### WORK ORDER
In the entries below, every line with the string "title" is to be reported.

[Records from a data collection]
________
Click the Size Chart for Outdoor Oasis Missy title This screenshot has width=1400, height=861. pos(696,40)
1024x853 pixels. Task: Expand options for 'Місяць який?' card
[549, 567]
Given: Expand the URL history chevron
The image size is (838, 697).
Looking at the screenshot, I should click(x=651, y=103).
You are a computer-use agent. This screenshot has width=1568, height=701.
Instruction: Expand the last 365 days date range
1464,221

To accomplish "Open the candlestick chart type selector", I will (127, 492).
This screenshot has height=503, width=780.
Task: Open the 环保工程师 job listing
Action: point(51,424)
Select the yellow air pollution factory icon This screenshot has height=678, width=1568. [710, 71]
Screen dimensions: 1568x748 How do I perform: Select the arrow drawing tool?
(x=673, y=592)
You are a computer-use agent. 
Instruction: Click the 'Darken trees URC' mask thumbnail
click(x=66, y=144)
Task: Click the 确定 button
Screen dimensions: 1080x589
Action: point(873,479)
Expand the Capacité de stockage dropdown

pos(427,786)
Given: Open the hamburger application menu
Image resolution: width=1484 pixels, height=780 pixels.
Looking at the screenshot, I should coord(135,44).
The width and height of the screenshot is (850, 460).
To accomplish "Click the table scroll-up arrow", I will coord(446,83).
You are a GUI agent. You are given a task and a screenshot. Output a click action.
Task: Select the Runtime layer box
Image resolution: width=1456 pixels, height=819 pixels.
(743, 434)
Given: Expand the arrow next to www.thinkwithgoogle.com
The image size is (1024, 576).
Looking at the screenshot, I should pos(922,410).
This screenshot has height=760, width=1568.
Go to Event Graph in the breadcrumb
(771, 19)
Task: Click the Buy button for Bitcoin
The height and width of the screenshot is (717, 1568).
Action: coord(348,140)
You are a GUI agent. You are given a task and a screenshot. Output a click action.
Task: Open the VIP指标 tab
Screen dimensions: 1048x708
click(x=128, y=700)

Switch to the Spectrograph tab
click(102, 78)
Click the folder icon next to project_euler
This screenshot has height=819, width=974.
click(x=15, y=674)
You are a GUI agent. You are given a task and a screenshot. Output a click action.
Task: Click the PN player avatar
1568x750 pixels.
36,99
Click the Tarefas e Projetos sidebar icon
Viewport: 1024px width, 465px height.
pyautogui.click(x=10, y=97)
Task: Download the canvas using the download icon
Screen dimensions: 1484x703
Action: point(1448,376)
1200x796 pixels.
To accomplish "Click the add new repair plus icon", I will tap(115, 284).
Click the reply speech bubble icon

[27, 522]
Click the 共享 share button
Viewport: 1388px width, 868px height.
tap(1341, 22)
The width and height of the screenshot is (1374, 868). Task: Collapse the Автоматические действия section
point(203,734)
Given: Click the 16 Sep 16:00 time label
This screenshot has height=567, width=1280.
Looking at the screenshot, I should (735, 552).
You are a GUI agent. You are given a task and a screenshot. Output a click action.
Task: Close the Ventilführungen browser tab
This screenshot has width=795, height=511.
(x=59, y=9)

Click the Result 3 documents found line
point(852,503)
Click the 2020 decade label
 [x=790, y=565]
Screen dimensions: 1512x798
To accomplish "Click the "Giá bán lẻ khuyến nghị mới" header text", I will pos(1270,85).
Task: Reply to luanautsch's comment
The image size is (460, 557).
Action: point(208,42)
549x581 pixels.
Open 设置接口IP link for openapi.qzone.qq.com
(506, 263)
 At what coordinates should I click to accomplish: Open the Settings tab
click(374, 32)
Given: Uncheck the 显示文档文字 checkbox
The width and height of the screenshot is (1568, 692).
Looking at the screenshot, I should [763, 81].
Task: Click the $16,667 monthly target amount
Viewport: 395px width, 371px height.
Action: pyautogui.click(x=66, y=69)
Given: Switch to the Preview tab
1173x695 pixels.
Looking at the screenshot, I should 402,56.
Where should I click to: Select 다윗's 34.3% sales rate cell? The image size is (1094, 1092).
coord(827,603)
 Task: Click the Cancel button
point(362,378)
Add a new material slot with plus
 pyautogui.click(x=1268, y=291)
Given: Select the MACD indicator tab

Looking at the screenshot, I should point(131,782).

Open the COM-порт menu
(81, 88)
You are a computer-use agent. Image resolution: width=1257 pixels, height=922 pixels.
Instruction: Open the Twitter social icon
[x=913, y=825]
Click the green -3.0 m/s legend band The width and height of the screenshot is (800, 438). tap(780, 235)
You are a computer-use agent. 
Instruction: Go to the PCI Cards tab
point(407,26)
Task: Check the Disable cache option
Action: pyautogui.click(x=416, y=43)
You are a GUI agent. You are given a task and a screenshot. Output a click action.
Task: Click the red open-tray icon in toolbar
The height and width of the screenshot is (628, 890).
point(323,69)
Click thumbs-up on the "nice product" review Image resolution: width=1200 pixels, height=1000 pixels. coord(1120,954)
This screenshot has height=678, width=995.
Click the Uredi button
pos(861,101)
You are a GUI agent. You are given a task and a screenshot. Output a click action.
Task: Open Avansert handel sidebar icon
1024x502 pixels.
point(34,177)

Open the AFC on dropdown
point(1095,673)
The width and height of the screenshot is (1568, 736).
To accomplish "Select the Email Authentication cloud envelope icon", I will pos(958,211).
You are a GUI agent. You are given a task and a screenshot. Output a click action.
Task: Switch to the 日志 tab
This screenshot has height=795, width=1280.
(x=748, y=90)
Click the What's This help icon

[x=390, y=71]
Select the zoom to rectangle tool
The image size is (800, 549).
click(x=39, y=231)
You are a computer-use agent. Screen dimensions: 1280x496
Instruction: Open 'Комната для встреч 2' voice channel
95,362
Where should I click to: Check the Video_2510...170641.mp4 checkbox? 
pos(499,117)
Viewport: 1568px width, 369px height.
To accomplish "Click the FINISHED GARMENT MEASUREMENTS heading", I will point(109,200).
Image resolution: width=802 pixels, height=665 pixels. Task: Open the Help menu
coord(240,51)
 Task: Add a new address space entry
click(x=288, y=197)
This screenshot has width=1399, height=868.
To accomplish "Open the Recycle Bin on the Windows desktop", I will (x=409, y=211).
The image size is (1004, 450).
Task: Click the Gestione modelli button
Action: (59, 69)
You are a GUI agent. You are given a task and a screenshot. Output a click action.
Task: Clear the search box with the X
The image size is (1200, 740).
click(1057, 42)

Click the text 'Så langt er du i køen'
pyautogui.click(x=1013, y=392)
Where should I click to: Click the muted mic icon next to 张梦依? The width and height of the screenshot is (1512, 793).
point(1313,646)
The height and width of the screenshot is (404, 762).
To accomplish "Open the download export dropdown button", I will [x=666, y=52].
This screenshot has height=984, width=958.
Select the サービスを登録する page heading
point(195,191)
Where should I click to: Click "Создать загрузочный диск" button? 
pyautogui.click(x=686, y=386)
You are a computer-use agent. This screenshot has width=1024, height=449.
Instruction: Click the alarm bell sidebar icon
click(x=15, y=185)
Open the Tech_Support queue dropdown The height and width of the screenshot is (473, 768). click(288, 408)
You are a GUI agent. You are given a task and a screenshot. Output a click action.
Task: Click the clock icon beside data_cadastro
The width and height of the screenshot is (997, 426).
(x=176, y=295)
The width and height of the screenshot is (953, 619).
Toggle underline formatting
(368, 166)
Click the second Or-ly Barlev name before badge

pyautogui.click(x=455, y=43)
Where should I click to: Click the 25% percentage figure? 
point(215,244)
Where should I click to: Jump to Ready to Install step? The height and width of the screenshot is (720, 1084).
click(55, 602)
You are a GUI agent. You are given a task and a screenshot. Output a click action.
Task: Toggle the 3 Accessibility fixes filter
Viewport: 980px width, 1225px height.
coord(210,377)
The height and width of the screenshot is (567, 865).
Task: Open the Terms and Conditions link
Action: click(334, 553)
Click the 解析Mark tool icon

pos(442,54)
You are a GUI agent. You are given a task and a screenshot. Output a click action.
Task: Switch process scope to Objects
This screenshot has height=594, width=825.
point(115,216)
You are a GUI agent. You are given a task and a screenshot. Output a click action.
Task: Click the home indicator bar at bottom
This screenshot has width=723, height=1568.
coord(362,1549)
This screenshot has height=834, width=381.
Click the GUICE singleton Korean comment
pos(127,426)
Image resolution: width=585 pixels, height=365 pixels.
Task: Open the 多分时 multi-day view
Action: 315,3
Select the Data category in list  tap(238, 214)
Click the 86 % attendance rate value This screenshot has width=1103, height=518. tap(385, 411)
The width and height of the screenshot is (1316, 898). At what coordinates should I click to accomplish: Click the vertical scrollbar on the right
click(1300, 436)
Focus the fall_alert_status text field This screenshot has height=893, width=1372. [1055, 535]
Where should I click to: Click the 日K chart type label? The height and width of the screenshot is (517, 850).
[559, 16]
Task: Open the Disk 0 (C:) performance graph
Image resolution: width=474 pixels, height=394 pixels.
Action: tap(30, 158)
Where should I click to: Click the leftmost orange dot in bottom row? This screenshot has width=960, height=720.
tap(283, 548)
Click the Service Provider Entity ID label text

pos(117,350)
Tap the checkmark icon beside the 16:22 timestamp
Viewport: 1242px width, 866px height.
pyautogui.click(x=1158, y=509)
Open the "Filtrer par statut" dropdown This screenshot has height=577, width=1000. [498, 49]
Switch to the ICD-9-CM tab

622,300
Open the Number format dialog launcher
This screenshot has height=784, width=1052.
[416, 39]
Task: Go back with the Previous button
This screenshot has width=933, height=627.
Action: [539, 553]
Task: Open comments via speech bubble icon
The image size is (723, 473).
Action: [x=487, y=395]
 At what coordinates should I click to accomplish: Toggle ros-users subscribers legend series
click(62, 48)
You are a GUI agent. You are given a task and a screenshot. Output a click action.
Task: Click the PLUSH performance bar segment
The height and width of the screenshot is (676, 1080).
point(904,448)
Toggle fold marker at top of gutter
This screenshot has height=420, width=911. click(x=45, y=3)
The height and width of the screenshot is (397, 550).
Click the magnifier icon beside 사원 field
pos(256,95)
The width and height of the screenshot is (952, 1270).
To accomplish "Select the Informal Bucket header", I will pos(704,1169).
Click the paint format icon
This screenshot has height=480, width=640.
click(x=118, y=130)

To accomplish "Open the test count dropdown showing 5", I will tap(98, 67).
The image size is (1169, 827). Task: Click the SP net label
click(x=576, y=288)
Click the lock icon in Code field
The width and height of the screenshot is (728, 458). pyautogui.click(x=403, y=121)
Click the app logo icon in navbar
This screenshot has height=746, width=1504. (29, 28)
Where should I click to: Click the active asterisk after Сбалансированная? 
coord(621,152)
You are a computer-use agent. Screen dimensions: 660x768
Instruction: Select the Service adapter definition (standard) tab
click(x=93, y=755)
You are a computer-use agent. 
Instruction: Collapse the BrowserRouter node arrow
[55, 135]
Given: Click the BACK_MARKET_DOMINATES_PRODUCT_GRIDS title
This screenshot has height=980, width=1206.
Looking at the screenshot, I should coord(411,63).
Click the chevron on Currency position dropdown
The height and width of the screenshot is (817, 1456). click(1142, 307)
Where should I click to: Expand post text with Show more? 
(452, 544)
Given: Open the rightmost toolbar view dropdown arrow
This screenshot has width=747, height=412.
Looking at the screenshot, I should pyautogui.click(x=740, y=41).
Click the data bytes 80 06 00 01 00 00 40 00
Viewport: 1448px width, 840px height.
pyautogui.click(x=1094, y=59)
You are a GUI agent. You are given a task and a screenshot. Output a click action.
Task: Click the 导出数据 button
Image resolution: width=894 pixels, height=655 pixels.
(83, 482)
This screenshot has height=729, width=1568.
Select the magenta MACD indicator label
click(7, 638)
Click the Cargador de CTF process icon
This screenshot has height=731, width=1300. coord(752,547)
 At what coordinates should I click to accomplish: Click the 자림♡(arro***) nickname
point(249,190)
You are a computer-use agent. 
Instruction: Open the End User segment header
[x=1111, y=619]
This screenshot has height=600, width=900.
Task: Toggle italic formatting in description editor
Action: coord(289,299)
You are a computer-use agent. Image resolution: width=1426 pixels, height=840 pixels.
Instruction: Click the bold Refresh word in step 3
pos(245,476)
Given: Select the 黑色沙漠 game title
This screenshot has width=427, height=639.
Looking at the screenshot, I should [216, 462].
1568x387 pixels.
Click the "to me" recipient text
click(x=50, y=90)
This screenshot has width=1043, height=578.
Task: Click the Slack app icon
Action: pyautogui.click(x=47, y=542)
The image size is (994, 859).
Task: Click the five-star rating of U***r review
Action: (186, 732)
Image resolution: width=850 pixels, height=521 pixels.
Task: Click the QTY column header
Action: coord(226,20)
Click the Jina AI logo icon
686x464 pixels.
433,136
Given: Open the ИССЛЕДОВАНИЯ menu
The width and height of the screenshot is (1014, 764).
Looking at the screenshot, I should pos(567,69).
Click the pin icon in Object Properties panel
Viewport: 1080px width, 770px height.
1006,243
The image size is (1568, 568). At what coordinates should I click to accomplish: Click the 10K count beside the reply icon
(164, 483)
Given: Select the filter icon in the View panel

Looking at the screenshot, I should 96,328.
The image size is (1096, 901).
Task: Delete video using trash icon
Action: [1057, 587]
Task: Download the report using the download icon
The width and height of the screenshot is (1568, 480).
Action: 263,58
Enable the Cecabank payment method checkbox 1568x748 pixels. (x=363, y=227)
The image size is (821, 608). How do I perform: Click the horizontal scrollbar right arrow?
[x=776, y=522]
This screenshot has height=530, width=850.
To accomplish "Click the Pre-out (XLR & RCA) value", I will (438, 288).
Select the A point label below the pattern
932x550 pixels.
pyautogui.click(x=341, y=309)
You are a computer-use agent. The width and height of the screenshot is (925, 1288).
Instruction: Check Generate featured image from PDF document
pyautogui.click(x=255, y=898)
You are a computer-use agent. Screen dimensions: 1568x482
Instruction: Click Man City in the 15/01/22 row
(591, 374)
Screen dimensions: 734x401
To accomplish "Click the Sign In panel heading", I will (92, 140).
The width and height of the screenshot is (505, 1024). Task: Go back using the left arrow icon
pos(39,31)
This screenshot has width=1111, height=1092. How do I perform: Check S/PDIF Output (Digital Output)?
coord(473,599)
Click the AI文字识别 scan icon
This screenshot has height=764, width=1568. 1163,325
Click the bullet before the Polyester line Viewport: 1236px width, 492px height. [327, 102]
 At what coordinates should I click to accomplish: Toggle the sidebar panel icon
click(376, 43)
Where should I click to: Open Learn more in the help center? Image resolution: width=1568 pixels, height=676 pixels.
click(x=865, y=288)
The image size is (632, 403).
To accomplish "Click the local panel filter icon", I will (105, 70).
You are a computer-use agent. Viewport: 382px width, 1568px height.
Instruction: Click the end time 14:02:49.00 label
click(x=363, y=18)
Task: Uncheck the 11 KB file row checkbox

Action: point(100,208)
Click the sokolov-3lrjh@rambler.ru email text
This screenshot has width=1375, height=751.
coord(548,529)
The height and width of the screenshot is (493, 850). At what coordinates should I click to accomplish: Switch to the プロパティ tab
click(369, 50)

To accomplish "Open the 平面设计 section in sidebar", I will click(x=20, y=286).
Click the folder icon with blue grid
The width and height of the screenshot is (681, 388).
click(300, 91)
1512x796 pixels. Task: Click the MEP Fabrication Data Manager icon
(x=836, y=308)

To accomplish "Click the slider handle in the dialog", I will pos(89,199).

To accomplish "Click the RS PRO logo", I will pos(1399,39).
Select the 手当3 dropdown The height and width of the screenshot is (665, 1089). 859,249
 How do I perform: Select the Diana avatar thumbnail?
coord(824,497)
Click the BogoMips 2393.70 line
________
### ANSWER TO THE EXERCISE
Click the Size Chart for Outdoor Oasis Missy title This screenshot has width=1400, height=861. pos(696,40)
Given: Click the BACK_MARKET_DOMINATES_PRODUCT_GRIDS title
Given: Select the 黑色沙漠 game title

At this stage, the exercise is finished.